In the data below, copy the lines from the one with "This screenshot has width=1275, height=952." up to and including the one with "pos(146,59)", putting "post" in place of "article" and changing nothing else.

LISTING:
☆ ☆ ☆ ☆ ☆

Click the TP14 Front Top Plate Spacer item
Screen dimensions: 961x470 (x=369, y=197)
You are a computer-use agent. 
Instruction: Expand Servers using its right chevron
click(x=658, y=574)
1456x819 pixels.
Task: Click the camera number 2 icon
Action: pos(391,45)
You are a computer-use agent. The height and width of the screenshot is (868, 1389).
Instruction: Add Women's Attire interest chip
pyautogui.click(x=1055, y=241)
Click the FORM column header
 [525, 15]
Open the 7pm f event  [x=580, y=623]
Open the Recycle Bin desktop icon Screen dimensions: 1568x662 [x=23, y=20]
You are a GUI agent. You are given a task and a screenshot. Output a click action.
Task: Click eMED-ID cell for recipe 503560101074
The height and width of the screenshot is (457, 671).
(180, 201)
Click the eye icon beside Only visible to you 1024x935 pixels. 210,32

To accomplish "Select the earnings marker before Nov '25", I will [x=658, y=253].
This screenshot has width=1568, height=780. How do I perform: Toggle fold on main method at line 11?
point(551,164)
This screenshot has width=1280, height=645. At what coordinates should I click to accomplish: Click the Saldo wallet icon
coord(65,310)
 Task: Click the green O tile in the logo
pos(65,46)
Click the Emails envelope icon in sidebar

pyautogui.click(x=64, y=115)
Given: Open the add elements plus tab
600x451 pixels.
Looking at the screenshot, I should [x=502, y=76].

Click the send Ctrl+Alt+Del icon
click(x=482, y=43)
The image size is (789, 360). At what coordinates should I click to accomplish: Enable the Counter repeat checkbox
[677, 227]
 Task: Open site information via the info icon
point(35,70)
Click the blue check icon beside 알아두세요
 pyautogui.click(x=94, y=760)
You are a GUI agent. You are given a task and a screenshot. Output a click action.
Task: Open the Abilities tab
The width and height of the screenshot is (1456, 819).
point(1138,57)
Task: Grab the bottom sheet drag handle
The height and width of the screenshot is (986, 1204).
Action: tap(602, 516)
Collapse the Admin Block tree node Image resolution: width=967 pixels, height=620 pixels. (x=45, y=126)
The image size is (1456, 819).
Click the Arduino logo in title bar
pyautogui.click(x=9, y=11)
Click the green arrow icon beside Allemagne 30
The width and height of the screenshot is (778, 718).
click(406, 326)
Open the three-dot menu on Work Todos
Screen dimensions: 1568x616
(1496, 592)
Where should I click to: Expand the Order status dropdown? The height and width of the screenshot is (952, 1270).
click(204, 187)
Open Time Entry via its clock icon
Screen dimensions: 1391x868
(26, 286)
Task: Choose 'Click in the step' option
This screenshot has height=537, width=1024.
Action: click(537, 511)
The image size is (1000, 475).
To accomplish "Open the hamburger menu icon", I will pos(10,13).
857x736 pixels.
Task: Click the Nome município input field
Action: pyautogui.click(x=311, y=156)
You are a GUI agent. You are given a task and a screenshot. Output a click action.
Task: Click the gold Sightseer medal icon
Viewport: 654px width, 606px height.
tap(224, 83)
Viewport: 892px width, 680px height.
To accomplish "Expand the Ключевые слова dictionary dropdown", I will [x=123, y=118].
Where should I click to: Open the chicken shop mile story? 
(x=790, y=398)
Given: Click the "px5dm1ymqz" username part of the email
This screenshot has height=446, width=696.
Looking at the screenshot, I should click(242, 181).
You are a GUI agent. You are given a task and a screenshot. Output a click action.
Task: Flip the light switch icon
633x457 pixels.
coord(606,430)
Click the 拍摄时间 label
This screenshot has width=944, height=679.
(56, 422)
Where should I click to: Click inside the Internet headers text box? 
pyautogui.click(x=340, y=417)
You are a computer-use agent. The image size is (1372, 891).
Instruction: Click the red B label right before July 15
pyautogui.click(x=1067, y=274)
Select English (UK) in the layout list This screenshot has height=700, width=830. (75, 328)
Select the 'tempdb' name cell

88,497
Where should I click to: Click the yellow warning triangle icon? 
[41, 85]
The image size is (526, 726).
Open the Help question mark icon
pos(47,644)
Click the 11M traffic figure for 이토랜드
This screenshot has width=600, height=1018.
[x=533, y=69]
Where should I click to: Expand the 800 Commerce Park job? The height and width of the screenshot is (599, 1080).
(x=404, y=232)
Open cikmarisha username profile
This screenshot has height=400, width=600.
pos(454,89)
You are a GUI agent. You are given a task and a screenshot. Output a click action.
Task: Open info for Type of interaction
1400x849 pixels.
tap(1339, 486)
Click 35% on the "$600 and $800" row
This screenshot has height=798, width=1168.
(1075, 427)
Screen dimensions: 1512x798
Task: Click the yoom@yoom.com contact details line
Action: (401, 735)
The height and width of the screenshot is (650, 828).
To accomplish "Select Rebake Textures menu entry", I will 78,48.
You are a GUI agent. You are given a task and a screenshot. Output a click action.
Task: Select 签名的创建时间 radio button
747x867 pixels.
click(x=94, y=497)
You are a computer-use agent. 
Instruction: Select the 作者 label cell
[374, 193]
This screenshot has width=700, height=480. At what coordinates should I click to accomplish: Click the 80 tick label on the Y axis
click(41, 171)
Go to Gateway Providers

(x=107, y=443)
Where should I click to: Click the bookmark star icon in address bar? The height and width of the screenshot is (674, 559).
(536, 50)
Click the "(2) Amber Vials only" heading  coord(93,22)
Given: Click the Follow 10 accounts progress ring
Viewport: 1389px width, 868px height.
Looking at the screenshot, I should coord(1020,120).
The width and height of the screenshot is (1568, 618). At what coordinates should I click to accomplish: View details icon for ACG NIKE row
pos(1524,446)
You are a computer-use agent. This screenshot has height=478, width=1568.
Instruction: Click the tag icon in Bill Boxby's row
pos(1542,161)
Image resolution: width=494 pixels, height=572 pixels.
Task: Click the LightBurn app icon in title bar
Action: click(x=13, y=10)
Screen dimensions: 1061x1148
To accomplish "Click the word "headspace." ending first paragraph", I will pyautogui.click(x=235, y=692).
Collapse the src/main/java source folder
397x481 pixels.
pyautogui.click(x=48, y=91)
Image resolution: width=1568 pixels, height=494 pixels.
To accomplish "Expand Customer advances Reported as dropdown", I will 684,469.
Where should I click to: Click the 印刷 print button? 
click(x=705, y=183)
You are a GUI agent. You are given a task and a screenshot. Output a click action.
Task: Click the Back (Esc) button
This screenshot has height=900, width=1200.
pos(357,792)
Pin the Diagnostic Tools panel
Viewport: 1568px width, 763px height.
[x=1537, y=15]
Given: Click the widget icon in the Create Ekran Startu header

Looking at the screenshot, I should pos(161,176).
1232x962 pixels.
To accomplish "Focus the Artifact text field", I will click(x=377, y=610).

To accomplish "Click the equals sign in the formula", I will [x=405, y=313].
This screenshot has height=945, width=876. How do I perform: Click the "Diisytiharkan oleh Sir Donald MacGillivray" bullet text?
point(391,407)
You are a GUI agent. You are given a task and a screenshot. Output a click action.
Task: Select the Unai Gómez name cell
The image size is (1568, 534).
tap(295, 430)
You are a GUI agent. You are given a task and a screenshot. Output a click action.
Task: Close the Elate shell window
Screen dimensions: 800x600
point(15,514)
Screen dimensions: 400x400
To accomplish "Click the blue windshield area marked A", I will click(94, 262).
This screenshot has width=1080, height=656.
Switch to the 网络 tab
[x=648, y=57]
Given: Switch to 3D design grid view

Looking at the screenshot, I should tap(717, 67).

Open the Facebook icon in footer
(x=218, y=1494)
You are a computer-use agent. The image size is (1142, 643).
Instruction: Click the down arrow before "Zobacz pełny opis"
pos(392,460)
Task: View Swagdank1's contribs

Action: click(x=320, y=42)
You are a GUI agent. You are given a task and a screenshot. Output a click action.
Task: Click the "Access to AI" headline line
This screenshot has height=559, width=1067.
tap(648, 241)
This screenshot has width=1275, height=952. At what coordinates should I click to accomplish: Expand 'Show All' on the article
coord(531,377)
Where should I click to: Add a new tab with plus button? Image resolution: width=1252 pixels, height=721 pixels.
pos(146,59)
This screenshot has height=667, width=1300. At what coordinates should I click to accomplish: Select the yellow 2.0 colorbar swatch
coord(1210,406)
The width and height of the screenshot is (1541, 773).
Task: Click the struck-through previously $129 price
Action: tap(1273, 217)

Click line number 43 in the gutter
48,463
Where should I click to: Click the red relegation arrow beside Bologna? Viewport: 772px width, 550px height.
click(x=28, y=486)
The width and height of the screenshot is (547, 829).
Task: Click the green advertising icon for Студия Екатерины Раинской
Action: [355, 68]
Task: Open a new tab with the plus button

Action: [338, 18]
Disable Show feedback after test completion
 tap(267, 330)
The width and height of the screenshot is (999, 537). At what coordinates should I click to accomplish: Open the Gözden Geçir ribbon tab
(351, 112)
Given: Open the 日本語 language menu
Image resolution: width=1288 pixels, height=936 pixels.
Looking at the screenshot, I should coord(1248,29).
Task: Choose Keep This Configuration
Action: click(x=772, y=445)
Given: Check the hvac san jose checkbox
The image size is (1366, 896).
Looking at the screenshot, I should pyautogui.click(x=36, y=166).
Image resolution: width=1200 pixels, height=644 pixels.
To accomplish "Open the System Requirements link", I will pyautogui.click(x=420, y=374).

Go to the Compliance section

☆ ☆ ☆ ☆ ☆

ANSWER TO THE TASK:
This screenshot has width=1275, height=952. At what coordinates should I click to accomplish: Expand 'Show All' on the post
coord(531,377)
Where should I click to: Add a new tab with plus button? Image resolution: width=1252 pixels, height=721 pixels.
pos(146,59)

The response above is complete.